Document text:
▼
Information Security Tip #4: Disposal
Ensure your organization takes the following precautions when disposing of workstations, laptops, USB flash drives, and other devices that may contain sensitive information:
- Delete. Deleting a computer file doesn’t mean that the information has been permanently removed from your system. The data may continue to exist on the computer’s hard drive and could be easily retrieved. Ensure your employees request assistance from your IT department when permanently deleting data.
- Disposal. When getting rid of old computers, laptops, hard drives, portable storage devices, cell phones, etc., use wipe utility programs or physically destroy the media. Wipe utility programs are inexpensive and overwrite the contents so that the files are no longer recoverable.
- Remote. Whether working from home or on the road, ensure telecommuters and business travelers maintain your company’s high security standards. Remind employees and contractors to be as careful when disposing of sensitive documents off-site as they are when creating them.
- Compliance. If you use consumer credit reports in your business, you may be subject to the FTC’s Disposal Rule. The Rule requires companies to adopt reasonable and appropriate disposal practices to prevent the unauthorized access to, or use of, information in credit reports.
▲
Tasks:
1. From the disposal security tip, transcribe the part that opens with the words containing "Information Security Tip" and closes with "no longer recoverable.".
2. According to the disposal security tip, what does the FTC's Disposal Rule require companies to adopt?
3. Using the disposal security tip, explain why employees should ask the IT department for help when permanently deleting data.

Data extract:
▼
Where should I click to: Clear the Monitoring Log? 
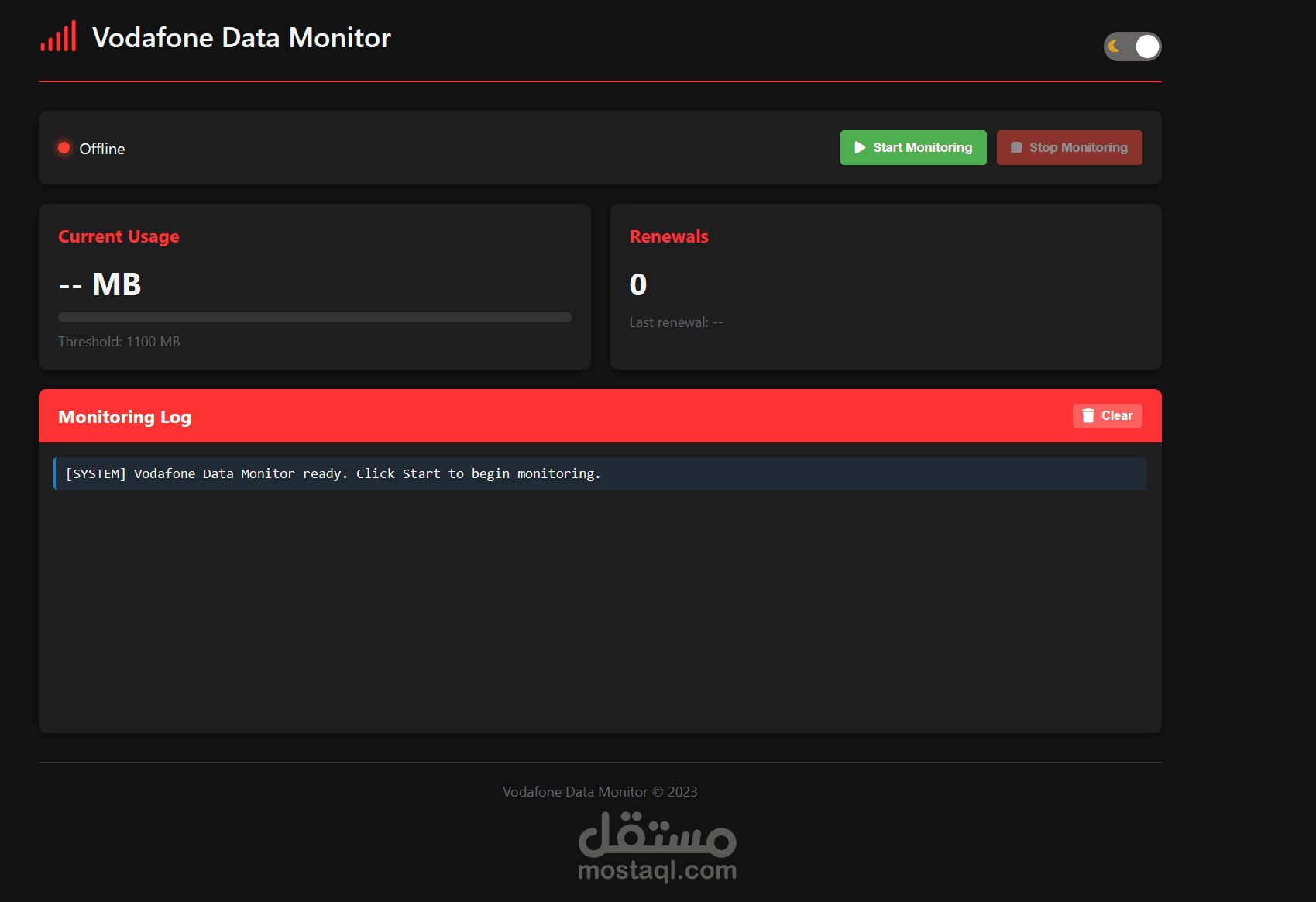pos(1107,415)
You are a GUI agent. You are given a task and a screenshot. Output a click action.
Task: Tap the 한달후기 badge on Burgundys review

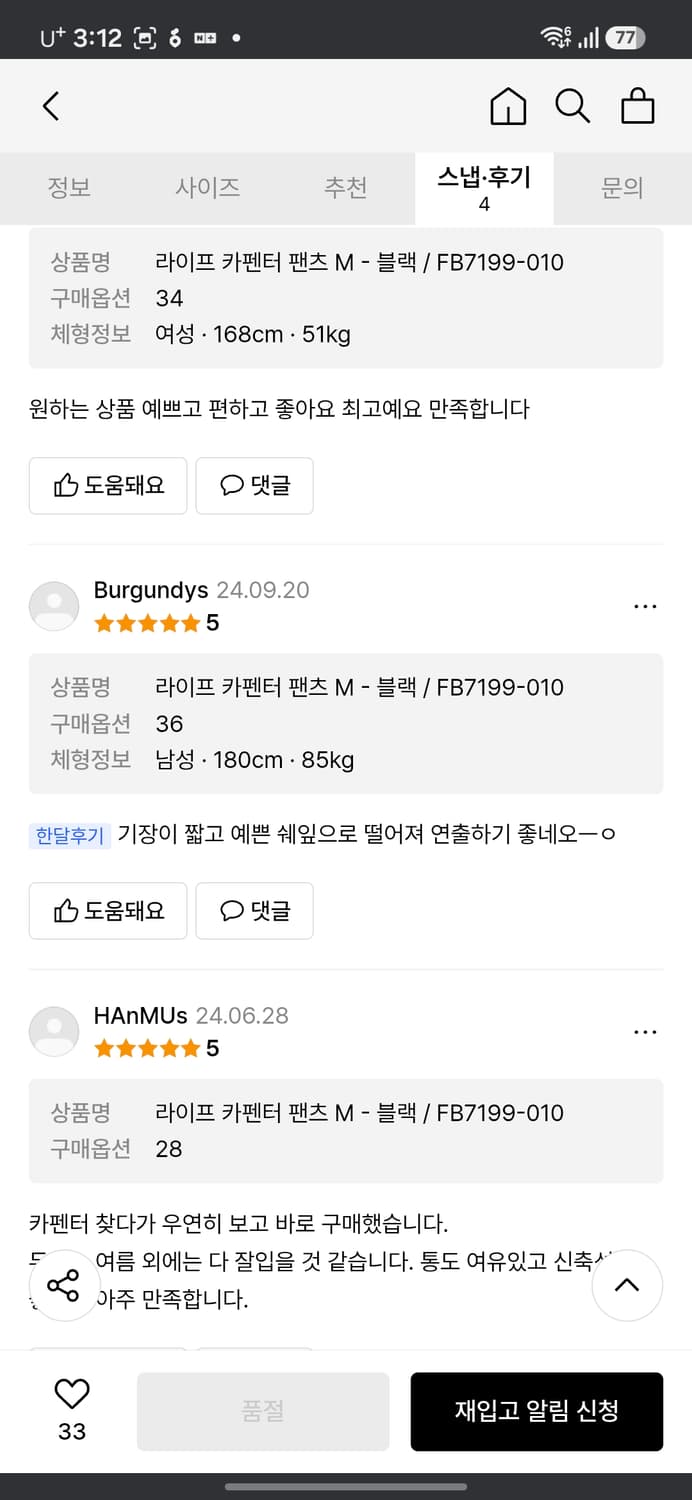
▲
Answers to each task:
1.
Information Security Tip #4: Disposal
Ensure your organization takes the following precautions when disposing of workstations, laptops, USB flash drives, and other devices that may contain sensitive information:
- Delete. Deleting a computer file doesn’t mean that the information has been permanently removed from your system. The data may continue to exist on the computer’s hard drive and could be easily retrieved. Ensure your employees request assistance from your IT department when permanently deleting data.
- Disposal. When getting rid of old computers, laptops, hard drives, portable storage devices, cell phones, etc., use wipe utility programs or physically destroy the media. Wipe utility programs are inexpensive and overwrite the contents so that the files are no longer recoverable.

2. Reasonable and appropriate disposal practices to prevent the unauthorized access to, or use of, information in credit reports.

3. Deleting a computer file does not permanently remove the information from the system. The data may continue to exist on the computer's hard drive and could be easily retrieved.